Since the introduction of euro cash in 2002, the Bundesbank has put net cash in circulation of 780 billion euros. Since cash is anonymous, there are relatively few official statisticians where the money went. The study is based, among other things, on survey results from 2018. Of the 690 billion euros in circulation by the Bundesbank to date, almost 423 billion euros are said to have been abroad.
The transaction checkout, i.e. the money used directly for payments, amounted to 58 billion euros. Around 200 billion euros were hoarded domestically by companies and private individuals. According to the study, about half of this, 94 billion euros, is attributable to private individuals, which is more than 1,000 euros per person.
However, these cash stocks are distributed very unevenly. In the survey of 2,000 Germans, 22 percent said they had no cash reserves at all. 50 percent held 200 euros or less. 75 percent held the highest 500 euros. Amounts of more than 5000 euros were only given in 5 percent of the cases. The highest value mentioned was 100,000 euros.
The Bundesbank writes that the very different levels of cash holdings have three causes. First, there were different preferences for cash and book money in the population. Second, the distribution of cash holdings is based on the distribution of income and wealth, which in itself is already concentrated. And thirdly, there could be different storage motives behind the individual cash amounts: Larger sums would result, for example, if cash was held as part of the assets in the long term. Smaller amounts are more of a kind of precautionary fund that will be used again in the foreseeable future.

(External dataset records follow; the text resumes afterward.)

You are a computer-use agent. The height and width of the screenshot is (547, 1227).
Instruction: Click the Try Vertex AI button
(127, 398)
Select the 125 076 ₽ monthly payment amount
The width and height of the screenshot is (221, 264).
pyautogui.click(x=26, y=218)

The amount of cash on hand increases with age up to 65 years, after which lower amounts are more likely to be observed. This could be because people saved for retirement and then spent the money again. With regard to income, it can be observed that higher cash holdings usually indicate a high income. But among people with little cash there are both those with high and low incomes. The self-employed have a lot among the occupational groups, civil servants have little cash.
No tax evasion
The Bundesbank also wanted to know whether the high cash holdings could have something to do with tax evasion. To do this, she went two ways: People with large cash holdings were asked what motives were behind the holding of cash. And with other questions, attempts were made to find out indirectly the tax morale of the respondents and to correlate this with the cash held. However, both methods showed no connection.
The main reasons people gave were that banks had hardly any interest anyway, that cash could also be used even if the technology didn’t work, and that cash did not cost any fees. There was no statistical connection between the amount of cash and other statements on tax ethics (“I am already happy to pay my taxes in Germany because I know that the state finances important things with it”).